During the last political year, life has imitated professional wrestling. Those expecting such antics from Donald Trump during the first presidential debate were not disappointed. When confronted with his claim that global warming was a hoax perpetrated by the Chinese, Trump replied, "I did not [say it]." He did. When Trump's claim that he could not release his tax returns because of an IRS audit was exposed as false, he still insisted on it. When charged with saying that he could personally negotiate down the national debt, he said this was "wrong." The charge was right.
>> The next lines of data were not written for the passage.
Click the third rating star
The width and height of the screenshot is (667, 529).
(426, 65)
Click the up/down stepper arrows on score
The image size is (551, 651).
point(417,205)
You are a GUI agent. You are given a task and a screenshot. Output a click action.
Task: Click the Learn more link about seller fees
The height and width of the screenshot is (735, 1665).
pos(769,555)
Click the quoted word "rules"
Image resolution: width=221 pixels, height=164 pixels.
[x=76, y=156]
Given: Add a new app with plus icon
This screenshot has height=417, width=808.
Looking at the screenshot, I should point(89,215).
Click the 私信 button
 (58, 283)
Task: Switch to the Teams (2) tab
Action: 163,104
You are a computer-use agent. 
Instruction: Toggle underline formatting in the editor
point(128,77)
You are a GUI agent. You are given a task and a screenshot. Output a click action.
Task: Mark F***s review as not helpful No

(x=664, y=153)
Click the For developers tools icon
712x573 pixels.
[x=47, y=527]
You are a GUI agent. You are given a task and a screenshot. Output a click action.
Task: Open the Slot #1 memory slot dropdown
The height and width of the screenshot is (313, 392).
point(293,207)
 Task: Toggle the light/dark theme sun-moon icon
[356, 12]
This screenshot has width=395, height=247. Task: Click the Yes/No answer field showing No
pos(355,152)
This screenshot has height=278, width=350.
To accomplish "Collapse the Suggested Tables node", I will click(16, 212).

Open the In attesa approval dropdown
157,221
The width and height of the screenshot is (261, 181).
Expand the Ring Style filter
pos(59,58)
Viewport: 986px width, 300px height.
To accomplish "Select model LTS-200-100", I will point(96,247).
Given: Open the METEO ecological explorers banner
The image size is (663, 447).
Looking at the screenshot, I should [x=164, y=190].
When Trump's transparently deceptive claim to be an early opponent of the Iraq War was debunked, he doubled down in a babbling defense citing Sean Hannity as the ultimate arbiter.

It is not surprising that Trump inhabits his own factual universe, in which truth is determined by usefulness and lies become credible through repetition. What made the first presidential debate extraordinary - really unprecedented - was not the charges that Trump denied, but the ones he confirmed.

When Hillary Clinton claimed he didn't pay any federal income taxes, Trump said: "That makes me smart." When Clinton accused Trump of defrauding a contractor out of money he was owed, Trump responded: "Maybe he didn't do a good job and I was unsatisfied with his work." When Clinton criticized Trump for casual misogyny and for calling women "pigs," Trump brought up Rosie O'Donnell and said, "She deserves it." When Clinton recalled a Justice Department lawsuit suit against Trump for housing discrimination, he dismissed it as "just one of those things."

When Clinton attacked Trump for coddling the Russians, Trump attempted to excuse them of hacking, shifting the blame toward obese computer geeks. When Clinton accused Trump of betraying American allies, Trump answered: "We defend Japan, we defend Germany, we defend South Korea, we defend Saudi Arabia, we defend countries. They do not pay us. But they should be paying us. ... We cannot protect countries all over the world, where they're not paying us what we need." Rather than affirming the importance of NATO, or reassuring our Pacific partners - the easy and expected answer - Trump reduced America's global role to a protection racket, run by a seedy executive who admits to cheating contractors when he is "unsatisfied with [their] work."

During the debate, the points scored against Trump were damaging. But the points he ceded would disqualify any normal politician, in any normal presidential year.

Trump has made some political gains over the last few weeks through greater discipline - speeches from teleprompters, carefully selected media interviews, no news conferences, a Twitter account in the hands of others. But the candidate has internalized none of this. He might as well have sung "I Gotta Be Me" as his opening statement in the debate. It was Trump unplugged, and often unhinged.

Past debate criticism has looked for hints and signs to determine losers - a candidate, say, looked impatiently at his watch or sighed in an off-putting way. Rhetorically, Trump drove a high-speed train filled with fireworks into a nuclear power plant. He was self-absorbed, prickly, defensive, interrupting, baited by every charge yet unprepared to refute them. During his share of a 90-minute debate, he was horribly out of his depth, incapable of stringing together a coherent three-sentence case. The postmodern quality of Trump's appeal culminated in an unbalanced rant claiming, "I also have a much better temperament than she has." An assertion greeted by audience laughter. And Trump concluded his performance by praising himself for his own grace and restraint, during an evening that showed him to be nasty, witless and deceptive. It should now be clear to Republicans: Vanity is his strategy.

Trump's defenders will charge his critics with elitism. The great public, it is argued, gets Trump in a way that the commenting class does not. But this claim is now fully exposed. The expectation of rationality is not elitism. Coherence is not elitism. Knowledge is not elitism. Honoring character is not elitism. And those who claim this are debasing themselves, their party and their country.